Jeffrey J. analysed the legislative history leading up to the adoption of the standard PPA and determined that Section 21.8 intended to give BP the independent ability to initiate arbitration to dispute a force majeure claim. Recognizing BP’s own right was a way to protect consumers from the impact of decisions taken by owners and buyers pursuing their own legitimate interests.

[51] The statutory bodies involved in the creation of the PPAs intended that BP would be able to dispute an invalid force majeure claim so that Owners could not game the PPA system and reap a windfall at the expense of electricity consumers.

In making that comment, Jeffrey J. did not do so in reference to any activity contained in the applications before him and did not reproach any conduct of the parties to the case presented to him. Rather, his statement stemmed only as the result of the intention he identified of those who had drafted the PPAs and inserted the arbitration procedure.

Fourth, Jeffrey J. noted that allowing BP to initiate arbitration by itself was consistent with the new market for electricity introduced in 1998.
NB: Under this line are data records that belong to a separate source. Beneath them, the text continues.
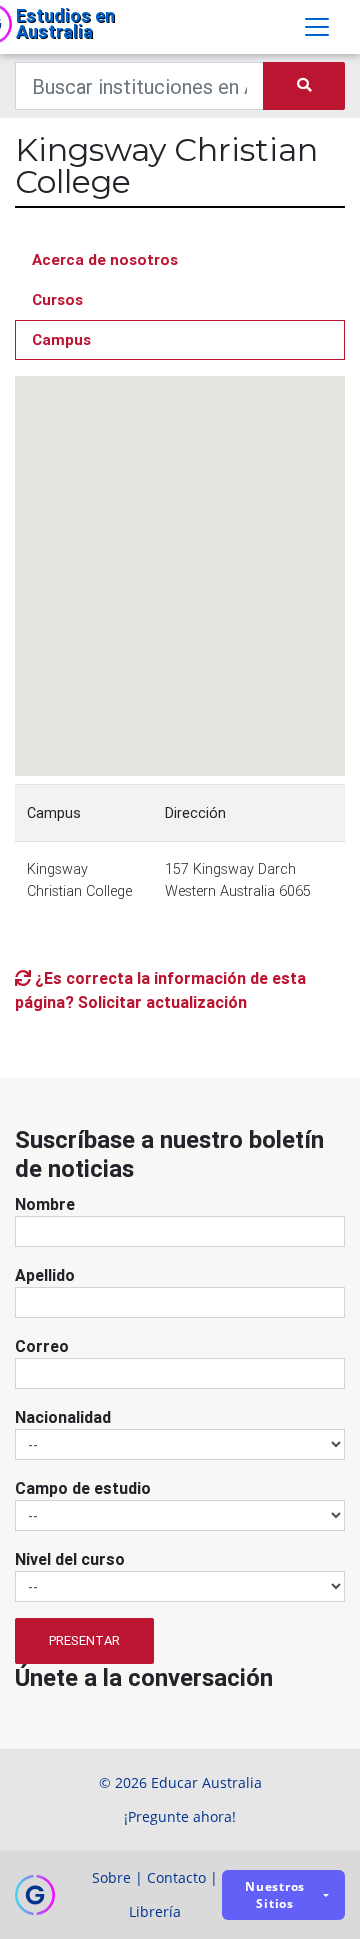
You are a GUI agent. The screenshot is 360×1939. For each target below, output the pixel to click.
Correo (42, 1346)
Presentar (84, 1640)
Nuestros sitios (275, 1895)
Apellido (45, 1275)
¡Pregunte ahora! (180, 1816)
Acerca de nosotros (105, 259)
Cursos (57, 299)
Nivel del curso (70, 1559)
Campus (61, 339)
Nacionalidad (63, 1417)
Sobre (111, 1877)
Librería (155, 1911)
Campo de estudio (83, 1488)
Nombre (45, 1204)
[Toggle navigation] (317, 27)
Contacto (176, 1877)
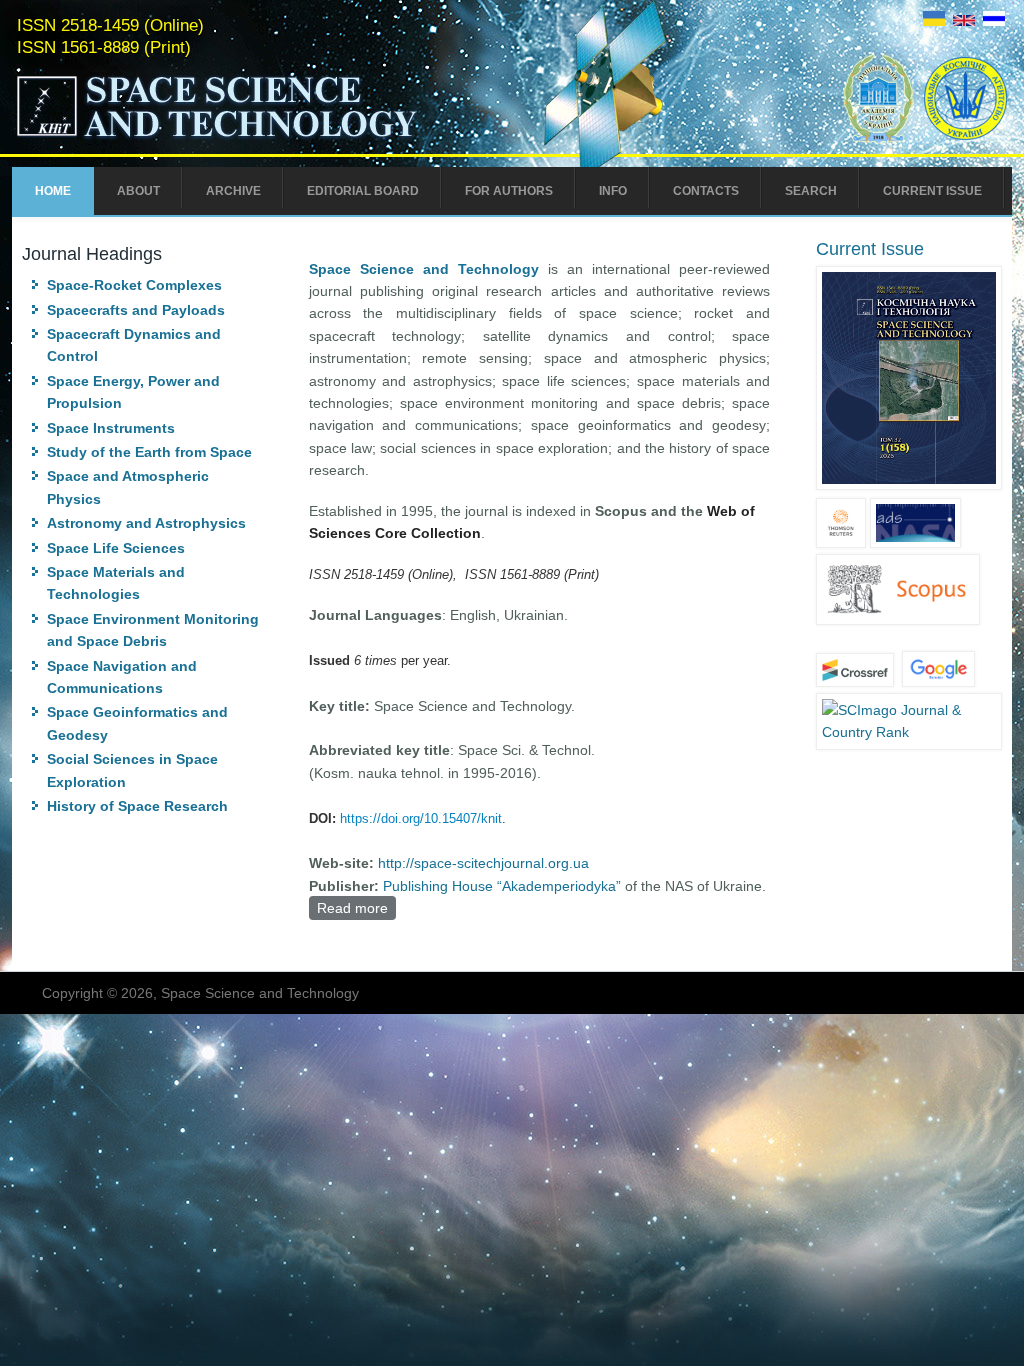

[62] The protection of the Balancing Pool’s assets is a matter of importance to the public. That is why the EUA imposes a duty on the Balancing Pool to “manage risks prudently in all aspects of the Balancing Pool’s operations” and requires that the Balancing Pool act in “a manner that is responsible and efficient”: EUA, ss 85(1)(g), 86. The electricity markets scheme assigns the Balancing Pool the duty to guard its interests and the value of its assets which ultimately belong to consumers when the PPA scheme concludes: EUA, s 85(f). An interpretation which allows the Balancing Pool to effectively dispute what it views as an invalid claim of force majeure advances this purpose by ensuring consumers do not bear an unjustified cost. An interpretation which denies this right to the Balancing Pool by relying on the initiative of Buyers is inconsistent with the respective roles assigned to the Balancing Pool, Owners, and Buyers by the scheme of electricity market deregulation in Alberta.

Jeffrey J. concluded that, even though BP was not a party to the PPA, it did have the right to initiate arbitration under the PPA and it had that right before the Amending Regulation came into force.